United States District Court, D. Utah

June 27, 2018

SONIA ORDONEZ, Plaintiff,
v.
CANYONS SCHOOL DISTRICT, Defendant.

          Dale A. Kimball District Judge

          REPORT AND RECOMMENDATION TO GRANT DEFENDANT'S MOTION FOR SUMMARY JUDGMENT (ECF No. 96)

          EVELYN J. FURSE UNITED STATES MAGISTRATE JUDGE

         Defendant Canyons School District (“Canyons”) moves the Court[1] for summary judgment on pro se Plaintiff Sonia Ordonez's remaining retaliation claim. (Def.'s Mot. for Summ. J. (“Mot.”), ECF No. 96.) The Court previously dismissed Ms. Ordonez's §1983, Fair Labor Standards Act (“FLSA”), Title I and V of the Americans with Disabilities Act (“ADA”), Title VII gender and national origin discrimination, conspiracy, obstruction of justice, and perjury claims. (Mem. Decision & Order, ECF No. 77.) Canyons argues this Court should grant its Motion because judicial estoppel bars Ms. Ordonez's action against it, and, alternatively, Ms. Ordonez did not file her Complaint on time, and Ms. Ordonez cannot show a causal connection between her purported protected activity and Canyons' materially adverse action. (Def.'s Reply in Supp. of Its Mot. for Summ. J. & Supp. Mem. (“Reply”) 1, 14-19, ECF No. 107; Mot. 2-14, ECF No. 96.) Before considering whether Ms. Ordonez filed her Complaint in a timely manner or whether Ms. Ordonez can establish a prima facie case for retaliation, the undersigned considers whether judicial estoppel bars Ms. Ordonez's claims against Canyons. Having carefully considered the parties' memoranda and the law, the undersigned RECOMMENDS the District Judge GRANT Canyons' Motion for Summary Judgment because judicial estoppel bars Ms. Ordonez's claims.

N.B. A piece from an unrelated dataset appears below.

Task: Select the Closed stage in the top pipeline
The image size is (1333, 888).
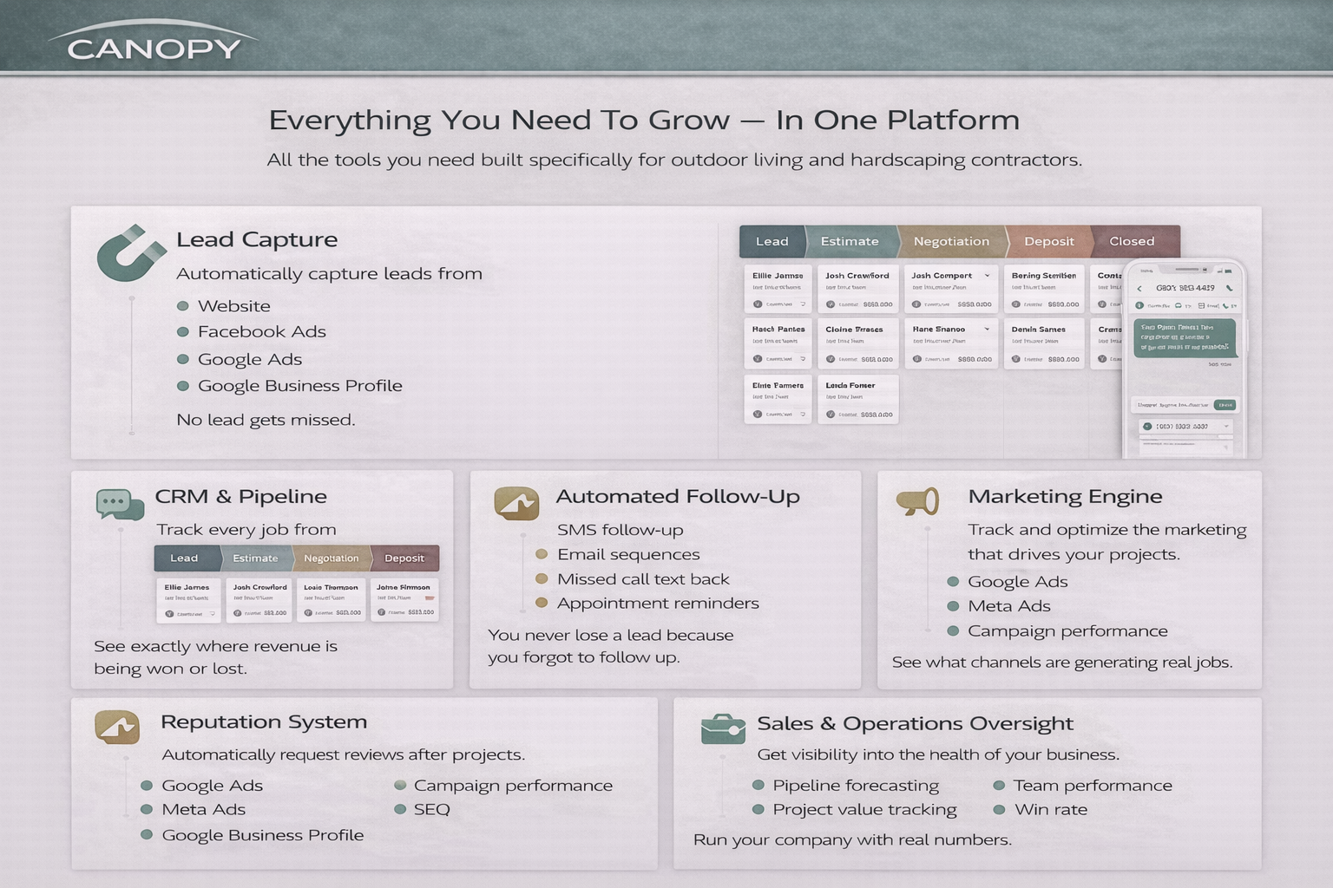Action: pyautogui.click(x=1132, y=242)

         I. LEGAL STANDARD

         Under Rule 56(a) of the Federal Rules of Civil Procedure, “[t]he court shall grant summary judgment if the movant shows that there is no genuine dispute as to any material fact and the movant is entitled to judgment as a matter of law.” Fed.R.Civ.P. 56(a). Only facts “essential to the proper disposition of a claim” qualify as material. Crowe v. ADT Sec. Servs., Inc., 649 F.3d 1189, 1194 (10th Cir. 2011). Courts generally construe pro se pleadings broadly. See Jenkins v. Currier, 514 F.3d 1030, 1032 (10th Cir. 2008). However, courts cannot act as advocates for pro se litigants who must comply with the fundamental requirements of the Federal Rules of Civil Procedure (Rules). Hall v. Bellmon, 935 F.2d 1106, 1110 (10th Cir. 1991). “[T]his court has repeatedly insisted that pro se parties follow the same rules of procedure that govern other litigants.” Kay v. Bemis, 500 F.3d 1214, 1218 (10th Cir. 2007) (quoting Garrett v. Selby Connor, Maddux & Janer, 425 F.3d 836, 840 (10th Cir. 2005)). When applying the summary judgment standard, the Court must “view the evidence and draw reasonable inferences therefrom in the light most favorable to the nonmoving party.” Ribeau v. Katt, 681 F.3d 1190, 1194 (10th Cir. 2012) (quoting Doe v. City of Albuquerque, 667 F.3d 1111, 1122 (10th Cir. 2012)).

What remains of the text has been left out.